Frage an Frank Schäffler von Matthias S. bezüglich Außenpolitik und internationale Beziehungen
Lieber Frank Schäffler,
in einer Publikation wird über Sie als Gegner der Finanztransaktionssteuer berichtet. Das interessiert mich, denn ich habe mit über 50000 anderen für die Einführung dieser Steuer gestimmt. Warum sollten Sparer durch diese Steuer irgendwelche Nachteile haben?
Die Informationen über die Initiative finden Sie auf der Homepage http://www.steuer-gegen-armut.org/ Ich unterstütze diese Initiative des Jesuitenpaters Jörg Alt, der die Petition vorbereitet hat. Auch der Bundespräsident und die neue EKD-Ratsvorsitzende sind für die Einführung dieser Steuer. Ich verstehe also nicht, was dagegen sprechen könnte?
Das Konzept der Finanztransaktionssteuer sieht doch vor, jede Art von Transaktionen, die auch für Spekulationen geeignet sind - also etwa Geschäfte mit Währungen, Aktien, Investmentfonds oder Rohstoffen mit dieser Steuer zu belegen. Der Steuersatz soll dabei sehr gering sein, die Kampagne "Steuer gegen Armut" schlägt einen Satz zwischen 0,01 und 0,1 Prozent des umgesetzten Betrags vor. Somit fiele die Steuer bei langfristigen Investitionen etwa in Unternehmensanteile so gut wie gar nicht ins Gewicht; kurzfristige Spekulanten, die oft innerhalb eines Tages zahlreiche An- und Verkäufe tätigen, um von kleinsten Kursschwankungen zu profitieren, würden dagegen spürbar zur Kasse gebeten. Weder kleine Sparer noch der deutsche Mittelstand hätten also irgendwelche Nachteile oder Belastungen zu befürchten. Die Erhebung der Steuer an den Börsenplätzen wäre sehr einfach umzusetzen und wird in ähnlicher Form in Großbritanien bereits praktiziert. Welche Informationen hat man Ihnen übermittelt, die Ihrer Ansicht nach gegen die Steuer sprechen könnten. Sind Sie falsch zitiert worden oder haben Sie eine andere Ansicht?

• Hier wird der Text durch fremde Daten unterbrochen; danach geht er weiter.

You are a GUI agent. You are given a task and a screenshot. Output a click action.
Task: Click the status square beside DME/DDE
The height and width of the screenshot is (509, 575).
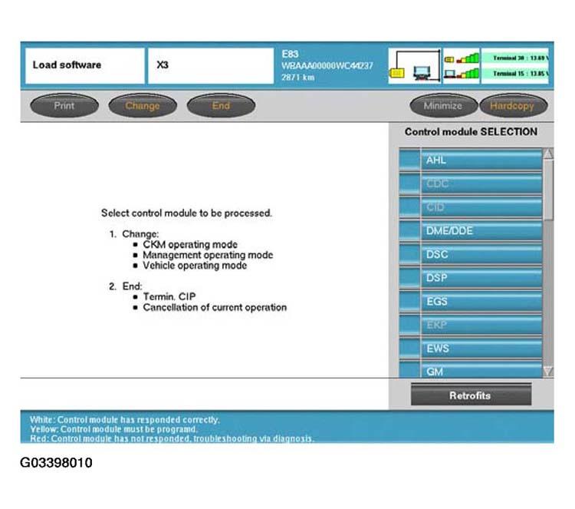coord(409,231)
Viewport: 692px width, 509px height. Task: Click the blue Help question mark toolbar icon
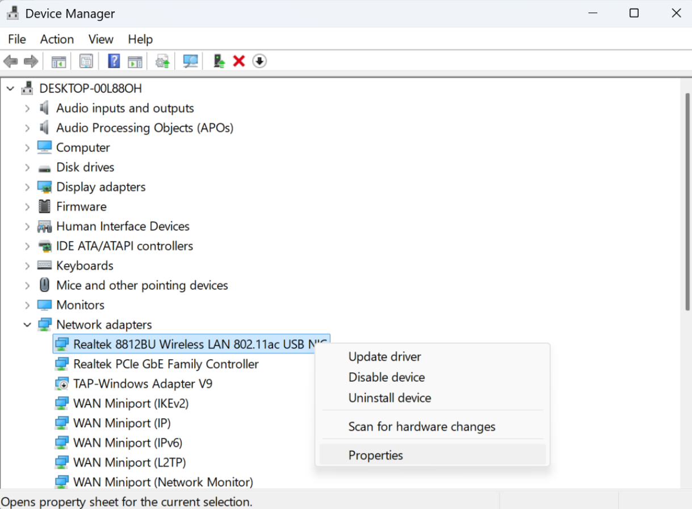pos(114,61)
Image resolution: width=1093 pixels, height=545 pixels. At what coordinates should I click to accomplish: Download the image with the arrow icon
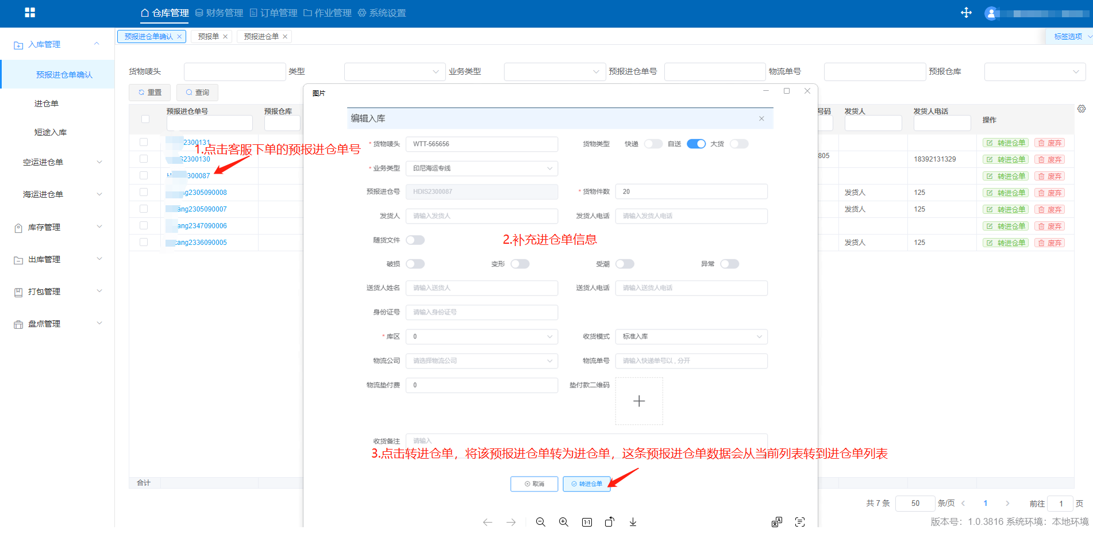coord(633,522)
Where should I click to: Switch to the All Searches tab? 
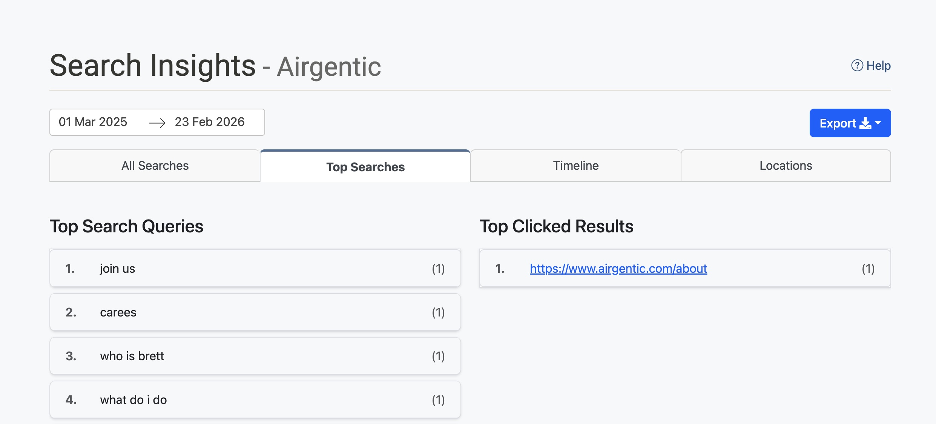155,166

Ich würde mich freuen, wenn Sie das Anliegen nach ausführlicher Abwägung doch unterstützen könnten oder gibt es irgendwelche sonstigen Interessen, die dagegen sprechen könnten?
Mit freundlichen Grüßen - Matthias Schmidt, Schötmar
Sehr geehrter Herr Schmidt,
die Idee einer Steuer auf internationale Devisentransaktionen geht auf James Tobin (1918-2002) zurück, der damit die kurzfristige Spekulation auf Währungsschwankungen eindämmen wollte. Später distanzierte er sich selbst von der Tobin-Steuer, da sie von Globalisierungskritikern vereinnahmt wurde und die Erzielung zusätzlicher Einnahmen in den Vordergrund rückte.
Die Transaktionssteuer ist nicht Bestandteil des Koalitionsvertrags, da die neue Koalition angetreten ist, um Steuern zu senken, nicht, um neue zu erheben.
Wer sich für die Finanztransaktionssteuer einsetzt, will nur eine neue Einnahmemöglichkeit für den Staat schaffen.
Tatsächlich wird dann aber beim Fonds-, Riester- und Lebensversicherungssparer abkassiert. So würde beispielsweise ein Riester-Sparer, der heute 30 000 Euro brutto verdient und den für die maximale staatliche Förderung notwendigen Betrag einzahlt, damit in 20 Jahren um 4700 Euro gebracht.
Die Finanztransaktionssteuer wäre auch schädlich für die Wirtschaft, denn sie würde die Eigenkapitalfinanzierung börsennotierter Unternehmen in dem Maße verteuern, in dem sie die Kapitalkosten erhöht. Finanzblasen lassen sich durch eine Steuer nicht verhindern. Dazu sind ein stabiles Geldwesen und eine effektive Bankenaufsicht notwendig. Eine international eingeführte Finanztransaktionssteuer ist somit aufgrund der zusätzlichen Belastungen abzulehnen.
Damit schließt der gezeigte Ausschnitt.